No Clube de Correspondentes Estrangeiros em Tóquio, Okamoto, que assinou um contrato com a agência quando tinha 15 anos, disse ter sido abusado em pelo menos 20 ocasiões e ter visto colegas seus a serem também abusados. O músico disse que, durante o período em que esteve na agência, entre 2012 e 2016, Johnny Kitagawa terá abusado de entre 100 e 200 menores.
Já esta sexta-feira, Okamoto disse à comunicação social que a pessoa que está mais magoada com a situação é a sua mãe, que "tem que ouvir coisas que me foram feitas", e declarou respeito por Higashiyama, que considera "corajoso por assumir este trabalho que ninguém quer".
Emissoras japonesas pedem desculpa
O documentário da BBC também expôs o silêncio da comunicação social japonesa, que não abordou o tema nem após a morte de Kitagawa. Após a conferência de imprensa da Johnny & Associates, foram as emissoras japonesas a fazer um mea culpa.

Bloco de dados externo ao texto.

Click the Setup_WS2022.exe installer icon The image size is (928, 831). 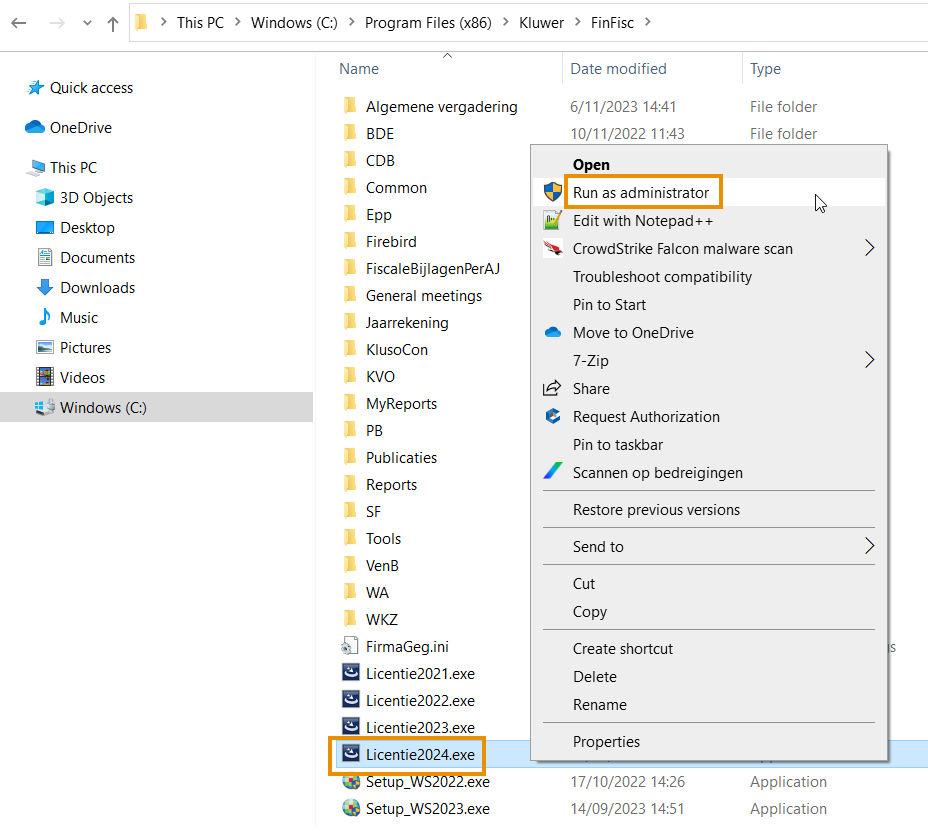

Os abusos chegaram a ser noticiados por um tabloide em 1999, levando Kitagawa a processar o jornal, mas as emissoras nacionais optaram por evitar o tema - até depois do Tribunal Superior de Tóquio ver confirmada, pelo Supremo Tribunal do Japão, uma decisão em que praticamente afirma que Kitagawa cometeu agressões sexuais, como admitiu a emissora pública NHK em comunicado.
Nessa decisão, sobre um recurso do tabloide que noticiou as alegações de abusos e tinha sido condenado por difamação, o tribunal reverteu a opinião do tribunal local de Tóquio, restringindo a difamação provada às alegações de dar álcool e tabaco a menores.
"A sensibilização da NHK para esta questão era escassa e nunca demos seguimento a uma reportagem mais aprofundada ou decidimos abordá-la", declarou a emissora, prometendo melhorias.
Outros grandes órgãos de comunicação social japoneses, como a NTV, a TV Asahi e a Fuji TV também emitiram declarações semelhantes, em que prometem mudar a abordagem a este tipo de casos.